AVAILABLE RECORDS Start Marker

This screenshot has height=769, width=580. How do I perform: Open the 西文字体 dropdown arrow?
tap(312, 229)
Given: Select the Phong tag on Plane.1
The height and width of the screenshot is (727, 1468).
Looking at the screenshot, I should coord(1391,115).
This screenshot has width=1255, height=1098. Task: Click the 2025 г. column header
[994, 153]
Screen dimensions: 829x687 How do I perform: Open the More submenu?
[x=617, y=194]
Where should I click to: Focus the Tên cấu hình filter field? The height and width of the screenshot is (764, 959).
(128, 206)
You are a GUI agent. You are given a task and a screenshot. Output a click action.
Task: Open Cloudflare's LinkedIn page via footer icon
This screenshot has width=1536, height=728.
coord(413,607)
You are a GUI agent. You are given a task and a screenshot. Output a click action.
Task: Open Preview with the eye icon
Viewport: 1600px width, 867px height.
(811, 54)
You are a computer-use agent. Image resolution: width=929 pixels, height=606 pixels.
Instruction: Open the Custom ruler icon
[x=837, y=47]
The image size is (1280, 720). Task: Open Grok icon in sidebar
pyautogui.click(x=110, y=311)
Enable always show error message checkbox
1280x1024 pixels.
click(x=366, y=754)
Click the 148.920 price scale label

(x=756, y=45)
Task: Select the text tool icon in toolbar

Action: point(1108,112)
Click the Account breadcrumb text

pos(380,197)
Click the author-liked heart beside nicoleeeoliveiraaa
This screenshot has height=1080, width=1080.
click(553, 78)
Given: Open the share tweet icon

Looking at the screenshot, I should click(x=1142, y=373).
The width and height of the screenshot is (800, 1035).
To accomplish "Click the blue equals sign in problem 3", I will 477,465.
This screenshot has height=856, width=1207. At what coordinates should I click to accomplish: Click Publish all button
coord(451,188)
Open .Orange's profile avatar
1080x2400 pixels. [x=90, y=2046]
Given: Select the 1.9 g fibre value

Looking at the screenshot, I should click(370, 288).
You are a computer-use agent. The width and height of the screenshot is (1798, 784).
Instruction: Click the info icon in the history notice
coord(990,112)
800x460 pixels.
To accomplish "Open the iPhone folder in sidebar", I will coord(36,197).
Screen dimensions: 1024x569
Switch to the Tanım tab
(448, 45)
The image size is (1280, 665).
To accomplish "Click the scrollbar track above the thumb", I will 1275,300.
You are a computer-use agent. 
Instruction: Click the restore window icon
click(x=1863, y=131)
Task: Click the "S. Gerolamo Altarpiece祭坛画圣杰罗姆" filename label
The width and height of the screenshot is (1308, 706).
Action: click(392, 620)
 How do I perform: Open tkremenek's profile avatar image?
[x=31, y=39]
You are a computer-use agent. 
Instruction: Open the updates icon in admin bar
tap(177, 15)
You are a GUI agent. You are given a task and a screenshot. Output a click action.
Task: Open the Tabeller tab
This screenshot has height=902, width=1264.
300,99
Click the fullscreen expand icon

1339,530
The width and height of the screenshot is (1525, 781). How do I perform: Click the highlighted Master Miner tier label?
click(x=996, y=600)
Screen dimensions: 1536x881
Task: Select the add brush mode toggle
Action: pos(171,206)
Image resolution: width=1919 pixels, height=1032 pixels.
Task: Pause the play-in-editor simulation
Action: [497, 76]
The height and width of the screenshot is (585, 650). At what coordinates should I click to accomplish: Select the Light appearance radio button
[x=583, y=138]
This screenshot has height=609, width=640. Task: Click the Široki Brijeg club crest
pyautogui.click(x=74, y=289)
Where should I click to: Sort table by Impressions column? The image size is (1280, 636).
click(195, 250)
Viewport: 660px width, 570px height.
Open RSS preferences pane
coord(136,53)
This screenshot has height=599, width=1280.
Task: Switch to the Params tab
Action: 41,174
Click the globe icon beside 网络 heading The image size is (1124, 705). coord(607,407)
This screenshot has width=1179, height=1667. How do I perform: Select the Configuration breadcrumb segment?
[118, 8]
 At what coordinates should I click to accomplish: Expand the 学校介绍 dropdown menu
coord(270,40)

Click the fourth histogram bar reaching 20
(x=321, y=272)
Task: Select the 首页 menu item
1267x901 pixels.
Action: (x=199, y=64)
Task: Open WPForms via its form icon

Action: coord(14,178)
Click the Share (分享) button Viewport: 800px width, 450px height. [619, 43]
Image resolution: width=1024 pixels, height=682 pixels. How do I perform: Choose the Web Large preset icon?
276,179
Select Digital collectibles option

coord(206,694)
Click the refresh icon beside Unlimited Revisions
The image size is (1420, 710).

AVAILABLE RECORDS End Marker

__TASK OBJECTIVE__: From the listing above, return every line that contains the word "computer".

__ANSWER SECTION__:
You are a computer-use agent. Image resolution: width=929 pixels, height=606 pixels.
You are a computer-use agent. The width and height of the screenshot is (1798, 784).
You are a computer-use agent. 
You are a computer-use agent. 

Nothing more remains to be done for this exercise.